我有这个url,它的响应内容包含一些JSON数据。
https://www.tripadvisor.com/TypeAheadJson?action=API&types=geo%2Cnbrhd%2Chotel%2Ctheme_park&legacy_format=true&urlList=true&strictParent=true&query=sadaf%20dubai%20hotel&max=6&name_depth=3&interleaved=true&scoreThreshold=0.5&strictAnd=false&typeahead1_5=true&disableMaxGroupSize=true&geoBoostFix=true&neighborhood_geos=true&details=true&link_type=hotel%2Cvr%2Ceat%2Cattr&rescue=true&uiOrigin=trip_search_Hotels&source=trip_search_Hotels&startTime=1516800919604&searchSessionId=BA939B3D93510DABB510328CBF3353131516800881576ssid&nearPages=true
每次我在浏览器中使用不同的查询粘贴此网址时,我都会得到一个不错的JSON结果。

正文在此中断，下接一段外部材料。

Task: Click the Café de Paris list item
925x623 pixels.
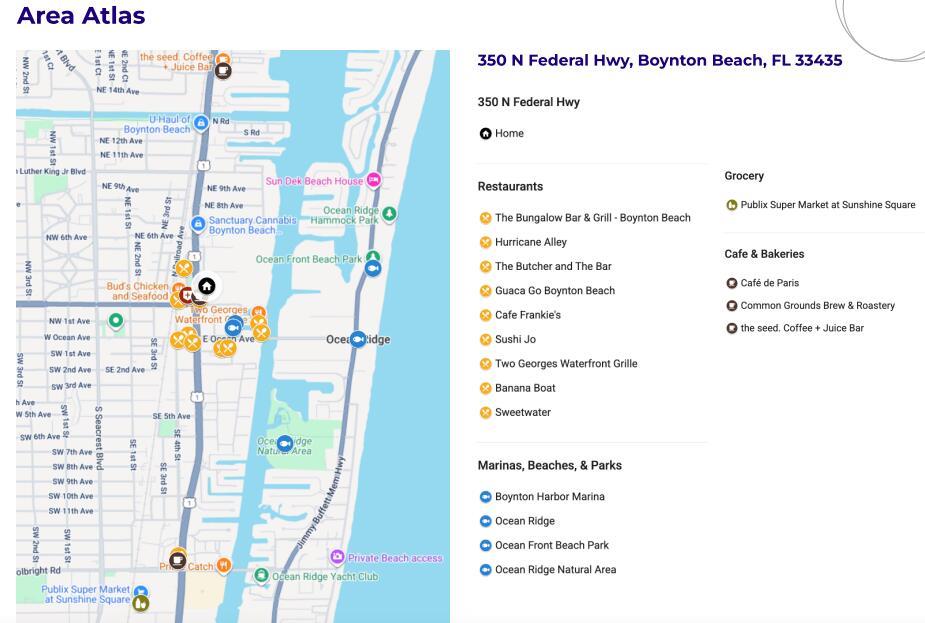Action: 769,283
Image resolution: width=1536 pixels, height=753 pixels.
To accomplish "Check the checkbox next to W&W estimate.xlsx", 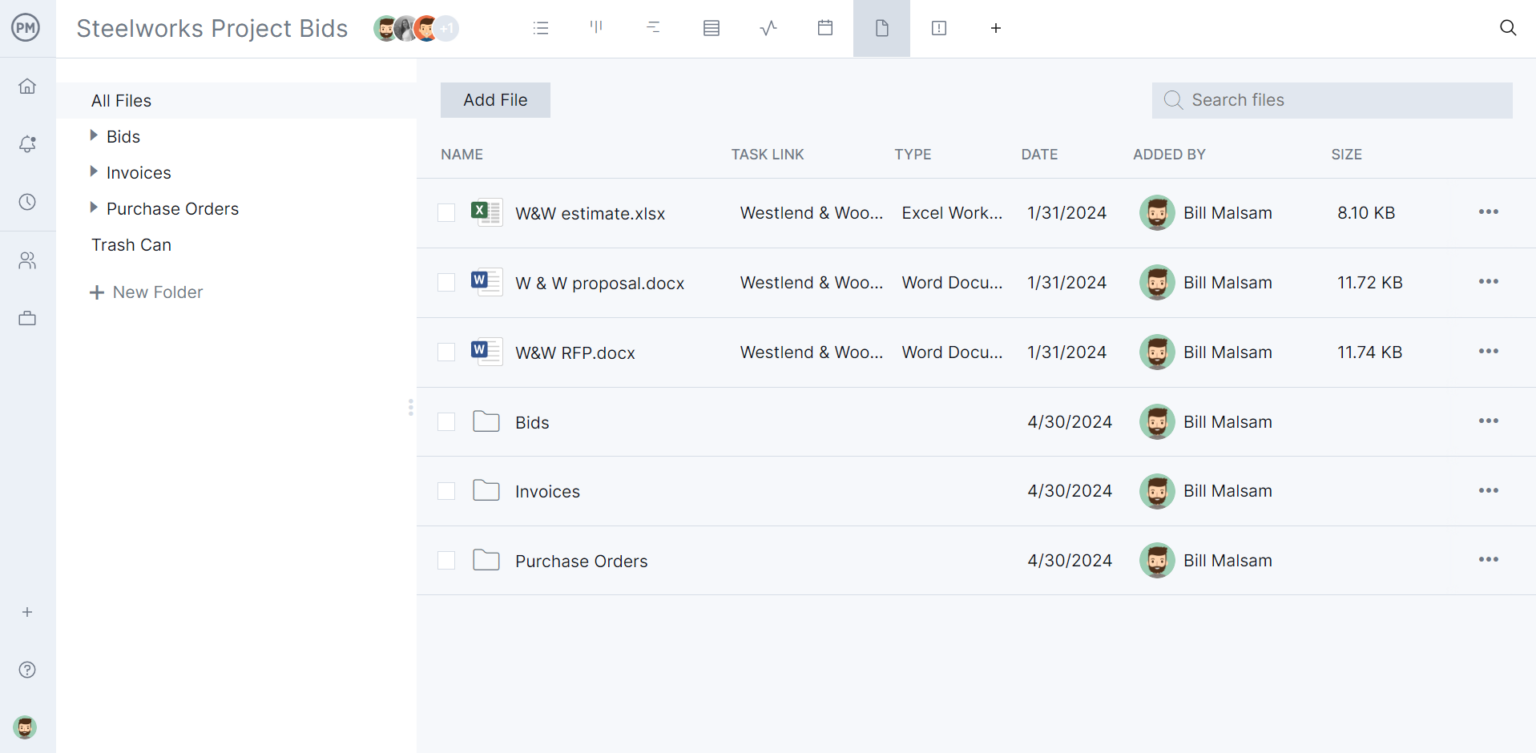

但在scrapy或scrapy shell中,我没有得到任何结果。这是我的scrapy蜘蛛类:
link = "https://www.tripadvisor.com/TypeAheadJson?action=API&types=geo%2Cnbrhd%2Chotel%2Ctheme_park&legacy_format=true&urlList=true&strictParent=true&query={}%20dubai%20hotel&max=6&name_depth=3&interleaved=true&scoreThreshold=0.5&strictAnd=false&typeahead1_5=true&disableMaxGroupSize=true&geoBoostFix=true&neighborhood_geos=true&details=true&link_type=hotel%2Cvr%2Ceat%2Cattr&rescue=true&uiOrigin=trip_search_Hotels&source=trip_search_Hotels&startTime=1516800919604&searchSessionId=BA939B3D93510DABB510328CBF3353131516800881576ssid&nearPages=true"
def start_requests(self):
files = [f for f in listdir('results/') if isfile(join('results/', f))]
for file in files:
with open('results/' + file, 'r', encoding="utf8") as tour_info:
tour = json.load(tour_info)
for hotel in tour["hotels"]:
yield scrapy.Request(self.link.format(hotel))
name = 'tripadvisor'
allowed_domains = ['tripadvisor.com']
def parse(self, response):
print(response.body)
对于这段代码,在scrapy shell中,我得到了这个结果:
b'{"normalized":{"query":""},"query":{},"results":[],"partial_content":false}'
在scrapy命令行中,通过运行spider,我首先得到每个url的Forbidden by robots.txt
错误。我将scrapy ROBOTSTXT_OBEY
更改为False
,因此它不遵守此文件。现在我为每个请求获得[]
,但我应该得到一个像这样的JSON对象:
[
{
"urls":[
{
"url_type":"hotel",
"name":"Sadaf Hotel, Dubai, United Arab Emirates",
"type":"HOTEL",
"url":"\/Hotel_Review-g295424-d633008-Reviews-Sadaf_Hotel-Dubai_Emirate_of_Dubai.html"
}
],
.
.
.
答案 0 :(得分:0)
尝试从网址中删除sessionID,然后检查"不友好"你的settings.py是。 (另见this blog)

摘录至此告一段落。